Un momentum pour le futur choix de société
C’est pourquoi il faut bien prendre conscience de la bifurcation historique qui est devant nous. Soit l’ »union nationale » du gouvernement Wilmès ii autour de l’État social n’est qu’une parenthèse, et la fuite en avant néolibérale reprendra de plus belle et s’aggravera encore (avec son corollaire inévitable en Belgique : la désintégration du pays souhaitée par le nationalisme flamand). Soit l’État social est restauré et réactualisé pour affronter les « vrais » défis qui sont les nôtres : la réduction des inégalités, la transition climatique, le défi des migrations et des diasporas postcoloniales, l’égalité femme-homme…

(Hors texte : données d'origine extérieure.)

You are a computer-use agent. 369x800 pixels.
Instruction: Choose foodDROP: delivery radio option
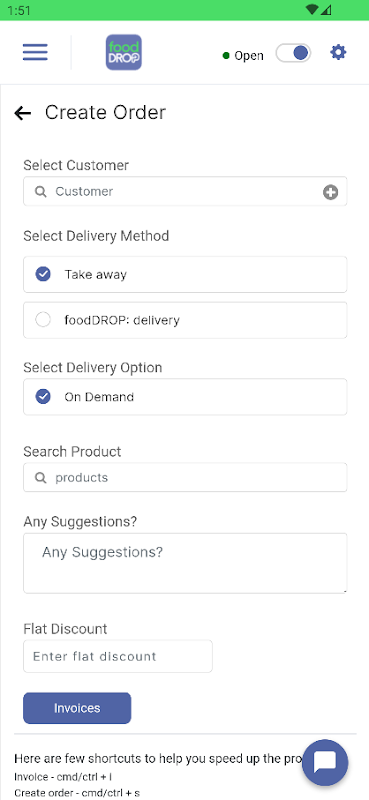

Restaurer et réactualiser l’État social ne se fera pas sans fixer trois « lignes rouges » politiques très concrètes : sanctuariser les soins de santé, donc leur financement, sur base d’une norme de croissance de 3 %, et en garantir l’accessibilité à tous ; promouvoir une économie mixte où l’État et les services publics retrouvent toute leur fonction stratégique, à côté des acteurs lucratifs mais aussi des acteurs de l’économie sociale et solidaire ; entamer une réforme fiscale structurelle qui met réellement à contribution le capital (revenus et stocks) et les bénéfices des sociétés.
Sans ces lignes rouges, la solidarité citoyenne se noiera, comme d’autres fois par le passé, dans les eaux glacées du calcul égoïste. Mais cela risque d’être la fois de trop…
1 Édouard Delruelle, Philosophie de l’État social. Civilité et dissensus au xxie siècle, Paris, Kimé, 2020, 351 p.
2 Nancy Fraser et Rahel Jaeggi, Capitalism. A Conversation in Critical Theory, Cambridge, Polity, 2018.